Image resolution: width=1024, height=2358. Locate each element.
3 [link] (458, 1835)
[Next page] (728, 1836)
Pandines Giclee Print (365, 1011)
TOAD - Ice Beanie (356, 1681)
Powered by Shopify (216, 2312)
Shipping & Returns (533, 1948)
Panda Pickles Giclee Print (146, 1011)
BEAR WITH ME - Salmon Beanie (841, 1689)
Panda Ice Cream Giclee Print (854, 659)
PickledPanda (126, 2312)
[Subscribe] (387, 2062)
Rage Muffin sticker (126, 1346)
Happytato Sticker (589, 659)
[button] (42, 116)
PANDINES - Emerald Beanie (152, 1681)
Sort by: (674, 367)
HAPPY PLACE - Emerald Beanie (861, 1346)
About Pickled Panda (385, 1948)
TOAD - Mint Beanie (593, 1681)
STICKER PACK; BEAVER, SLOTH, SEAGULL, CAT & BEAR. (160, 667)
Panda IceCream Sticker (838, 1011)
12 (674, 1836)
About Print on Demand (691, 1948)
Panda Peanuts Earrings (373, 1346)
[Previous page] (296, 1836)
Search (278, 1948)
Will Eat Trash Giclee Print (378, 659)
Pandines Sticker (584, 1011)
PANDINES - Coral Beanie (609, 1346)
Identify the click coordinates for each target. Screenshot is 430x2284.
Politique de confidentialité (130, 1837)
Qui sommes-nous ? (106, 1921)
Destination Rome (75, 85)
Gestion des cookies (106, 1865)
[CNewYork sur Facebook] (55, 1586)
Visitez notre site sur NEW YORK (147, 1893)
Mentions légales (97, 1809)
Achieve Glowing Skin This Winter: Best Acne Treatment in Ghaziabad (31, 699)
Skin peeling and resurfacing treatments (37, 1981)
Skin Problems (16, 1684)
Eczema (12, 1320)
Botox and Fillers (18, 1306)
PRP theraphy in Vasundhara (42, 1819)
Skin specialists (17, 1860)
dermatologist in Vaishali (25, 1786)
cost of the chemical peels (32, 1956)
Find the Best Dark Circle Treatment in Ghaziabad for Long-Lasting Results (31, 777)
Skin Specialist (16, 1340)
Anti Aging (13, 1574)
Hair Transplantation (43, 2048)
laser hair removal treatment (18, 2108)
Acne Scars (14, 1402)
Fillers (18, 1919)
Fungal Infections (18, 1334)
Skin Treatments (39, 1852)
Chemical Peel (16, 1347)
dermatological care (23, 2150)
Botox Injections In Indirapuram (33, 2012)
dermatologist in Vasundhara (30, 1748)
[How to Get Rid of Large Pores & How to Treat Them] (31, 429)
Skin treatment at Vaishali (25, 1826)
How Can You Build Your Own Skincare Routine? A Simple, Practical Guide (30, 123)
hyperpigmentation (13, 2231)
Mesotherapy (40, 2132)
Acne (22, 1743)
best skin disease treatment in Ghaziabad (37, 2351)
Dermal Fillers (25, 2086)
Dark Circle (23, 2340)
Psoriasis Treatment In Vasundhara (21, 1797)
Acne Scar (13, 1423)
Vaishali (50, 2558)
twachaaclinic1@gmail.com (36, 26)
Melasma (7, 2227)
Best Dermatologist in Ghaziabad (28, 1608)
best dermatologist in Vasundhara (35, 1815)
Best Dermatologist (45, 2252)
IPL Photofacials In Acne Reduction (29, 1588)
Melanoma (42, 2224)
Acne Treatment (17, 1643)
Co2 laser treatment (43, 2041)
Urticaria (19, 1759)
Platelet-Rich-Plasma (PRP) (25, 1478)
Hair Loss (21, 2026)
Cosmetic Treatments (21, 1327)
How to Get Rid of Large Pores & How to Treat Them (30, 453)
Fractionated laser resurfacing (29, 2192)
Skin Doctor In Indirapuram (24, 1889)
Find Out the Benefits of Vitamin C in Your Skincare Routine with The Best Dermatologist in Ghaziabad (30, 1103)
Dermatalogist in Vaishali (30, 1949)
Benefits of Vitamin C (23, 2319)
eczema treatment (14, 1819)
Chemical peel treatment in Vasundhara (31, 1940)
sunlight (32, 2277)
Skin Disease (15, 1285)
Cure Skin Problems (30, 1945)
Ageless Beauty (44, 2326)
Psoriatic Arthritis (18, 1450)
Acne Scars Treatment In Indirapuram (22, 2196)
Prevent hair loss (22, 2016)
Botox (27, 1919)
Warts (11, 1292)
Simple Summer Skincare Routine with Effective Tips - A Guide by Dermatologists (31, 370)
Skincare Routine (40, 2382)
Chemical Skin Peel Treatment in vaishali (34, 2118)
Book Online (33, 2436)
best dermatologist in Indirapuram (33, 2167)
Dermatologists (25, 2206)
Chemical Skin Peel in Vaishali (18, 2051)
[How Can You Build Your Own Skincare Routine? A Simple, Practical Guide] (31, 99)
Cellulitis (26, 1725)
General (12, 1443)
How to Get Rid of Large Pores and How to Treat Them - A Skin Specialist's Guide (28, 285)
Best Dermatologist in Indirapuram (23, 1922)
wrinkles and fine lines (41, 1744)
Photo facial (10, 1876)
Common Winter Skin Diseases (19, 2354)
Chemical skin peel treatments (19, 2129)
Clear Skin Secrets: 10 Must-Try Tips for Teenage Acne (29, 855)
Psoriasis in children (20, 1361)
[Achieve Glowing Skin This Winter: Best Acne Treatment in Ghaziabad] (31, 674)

+-------+

### EXERCISE DIRECTIONS
Find the word "Winter" in the entries and show each line where it is found.

### SOLUTION TO THIS TASK
Achieve Glowing Skin This Winter: Best Acne Treatment in Ghaziabad (31, 699)
Common Winter Skin Diseases (19, 2354)
[Achieve Glowing Skin This Winter: Best Acne Treatment in Ghaziabad] (31, 674)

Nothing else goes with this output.